The direction the code is going is a good one; in particular, the repository of repository configs is a good primitive for this and similar use cases. But there are still substantial portions of this code (some unrelated to the ticket itself) that do not feel like they yet form a releasable feature set that we could announce in release notes. I've been thinking a bit about how to deal with complex, multi-part, interdependent developments like this with the goal of making sure that users are not disrupted while new, not-quite-ready features are being built, and I think it comes down to two alternatives:
- Merging to a long-lived integration branch that is not master
- Merging to master with a "version switch" triggered by (in this case) a Butler construction argument or perhaps an environment variable that only enables the new interfaces and implementation when explicitly requested.

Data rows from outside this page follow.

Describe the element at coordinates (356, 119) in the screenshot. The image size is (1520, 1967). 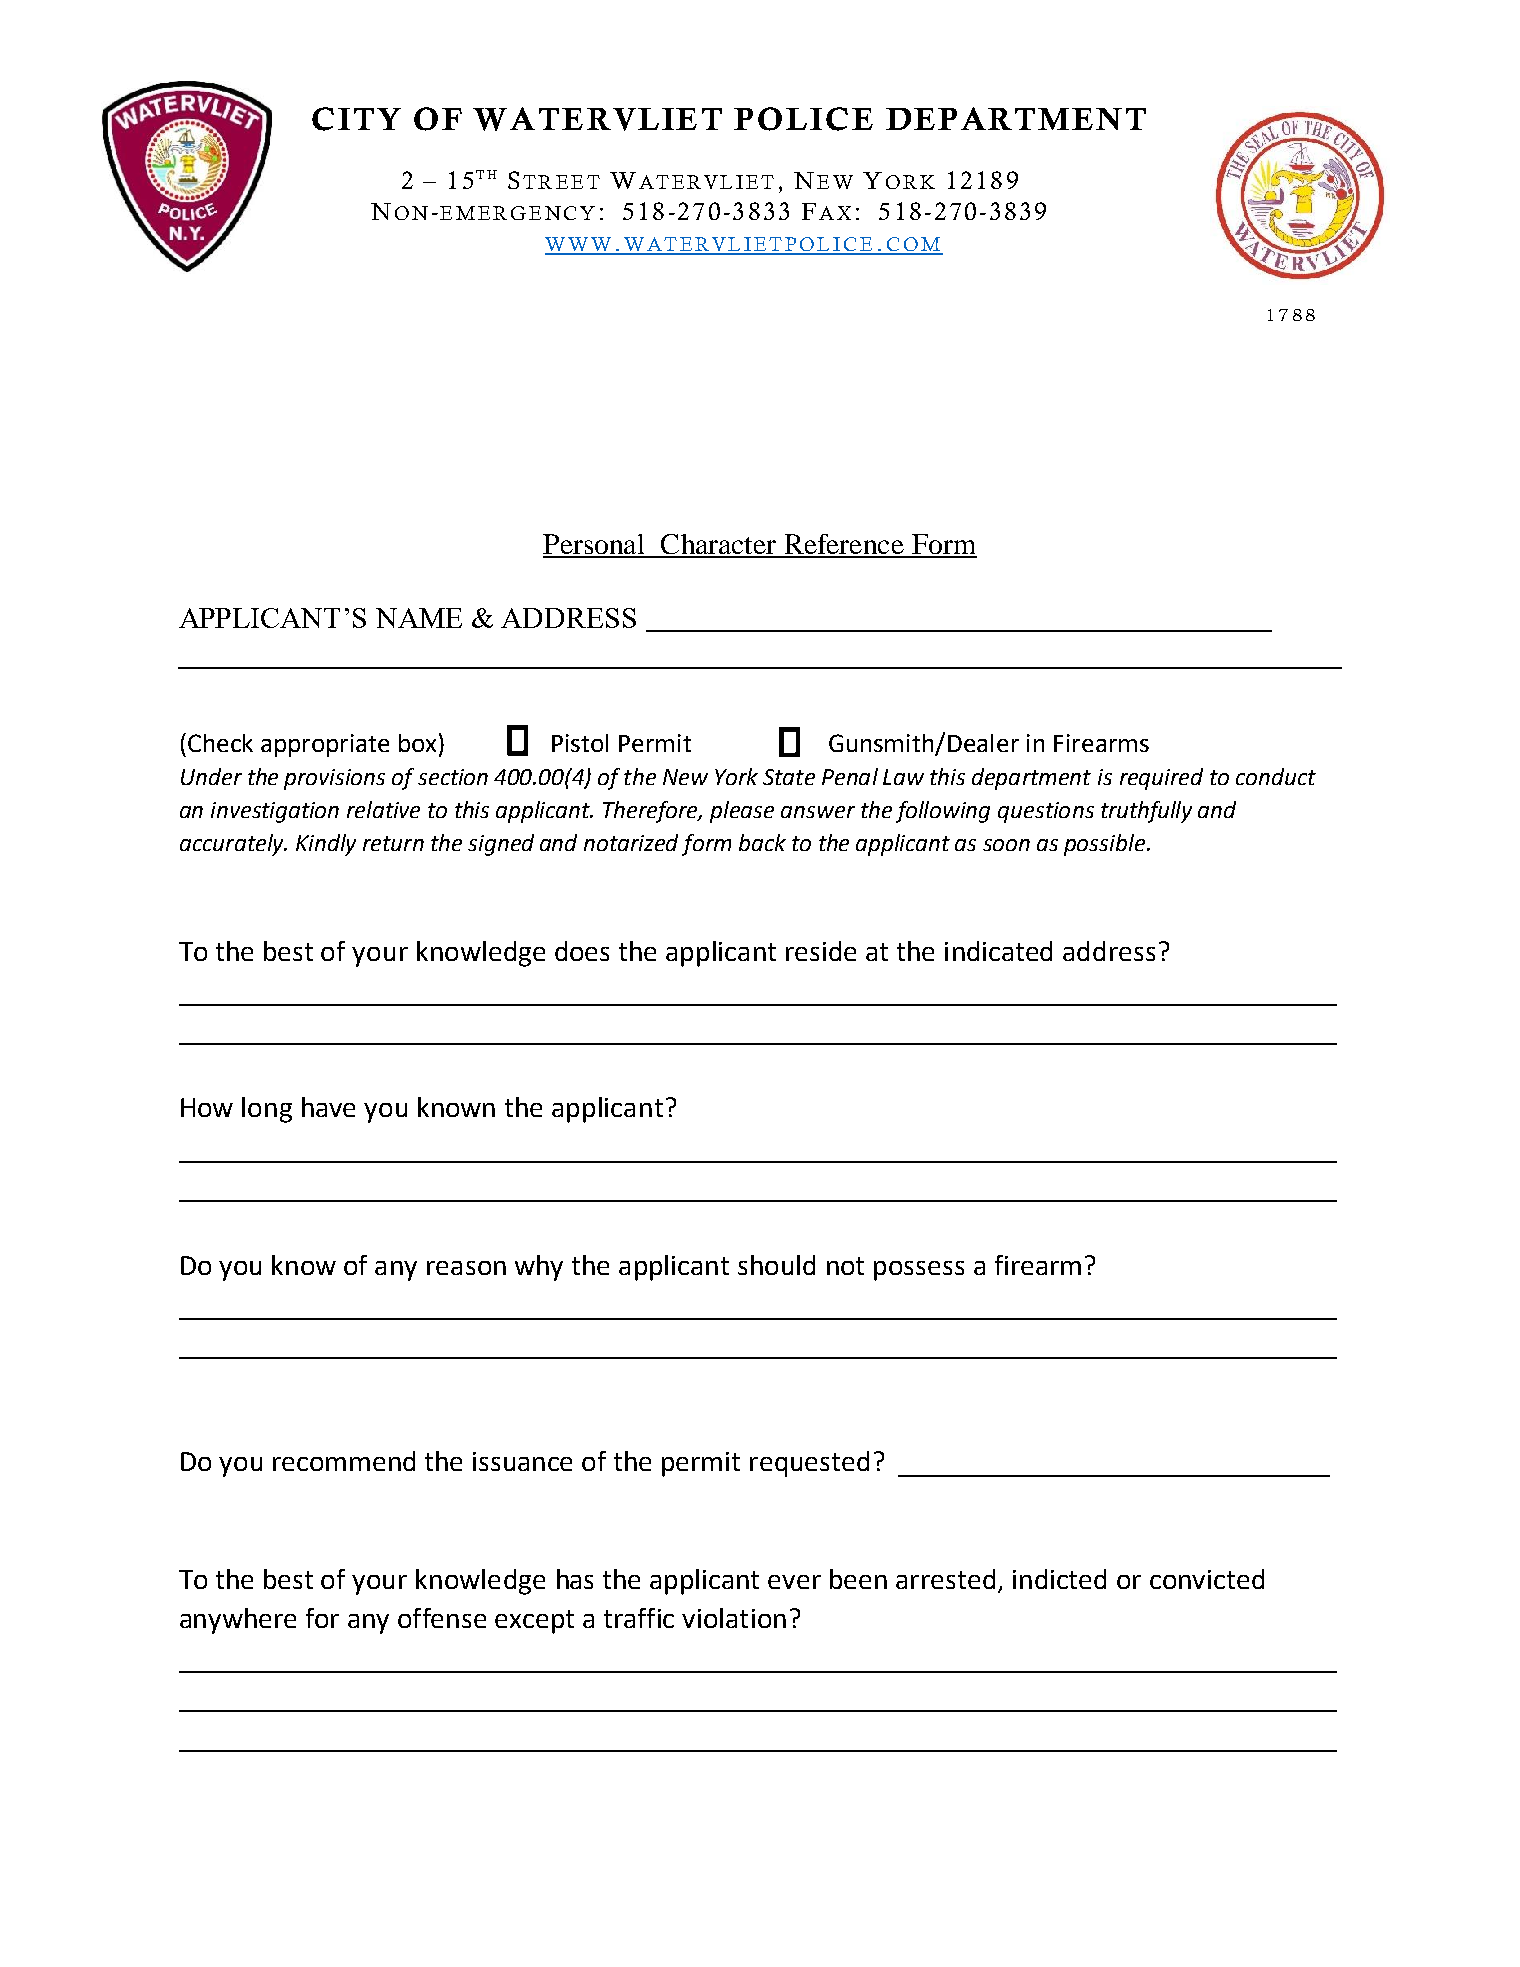
I see `CITY` at that location.
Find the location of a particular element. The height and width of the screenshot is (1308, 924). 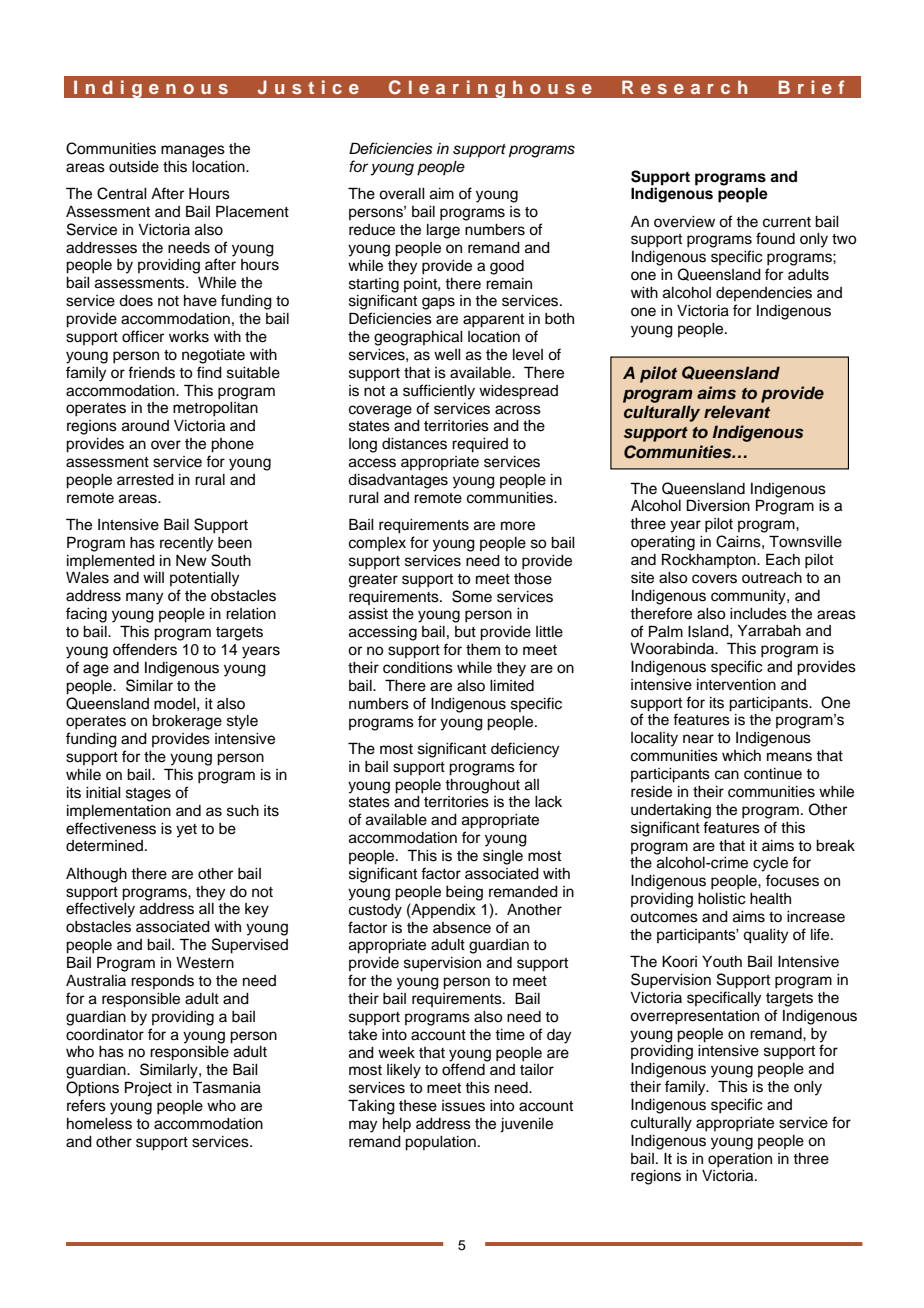

large is located at coordinates (443, 231).
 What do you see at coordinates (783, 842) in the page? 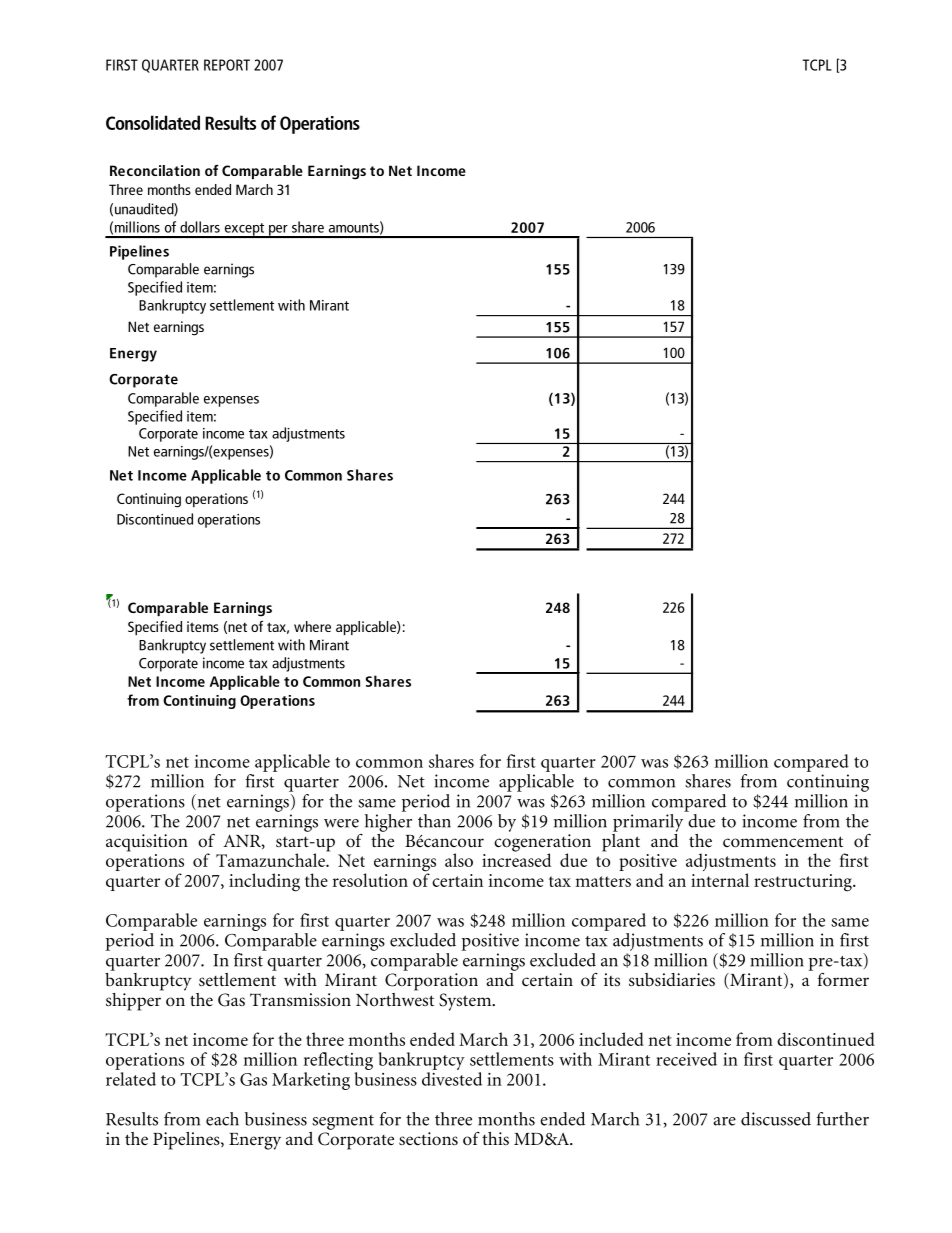
I see `commencement` at bounding box center [783, 842].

If interface changes are extensive and could be frequent due to uncertainty and evolution, then the first is probably preferable to minimize disruption to dependent package users until the interface is firmed up. If interface changes are expected to be minimal and infrequent because the interface is well-defined, then the second could be acceptable and would help with the eventual merge since dependent package users could help maintain compatibility with both versions while making unrelated changes.
One of the things I worry about here is that the current lack of definition around Access and Storage (and the entire plugin serialization model) means that repository configurations are still unstable. The current code appears to expose this in both construction of Repositories (and hence Butlers) and in the persisted configuration files (which do not appear to have explicit code for dealing with evolution). On the other hand, we may be able to present an external interface that hides all of this complexity by providing a normal use case with pre-existing or internally-generated configurations (unlike the code-based example in LDM-463 for this ticket), in which case a version switch and "don't look behind the curtain" could be acceptable. (Note that modifications to existing configurations via code or manual overrides will become a normal use case in the future, so that interface does need to be fully defined and exposed.)
So before anything is merged to master, I would like the following to take place:
- Decide which of the above strategies is to be used and implement it.
- Work through a complete example of how this primitive can be deployed in a particular use case such as the multi-version, date-range-based master calibration image repository and incorporate that into LDM-463.
- Deal with any minor code comments that I expect to make in the PR later today.
Consult https://jira.lsstcorp.org/browse/RFC-95 (search for “version”) and read down from there about how they want to configure & specify repository roots. they talk about rerun a lot and that’s captured here. But not captured is:
there may be multiple versions of a repository (like data release 1 and data release 2). Users need to be able to select easily between them.
Also, want to be able to select different versions of different reference catalogs using the butler (right now they are selected thru EUPS).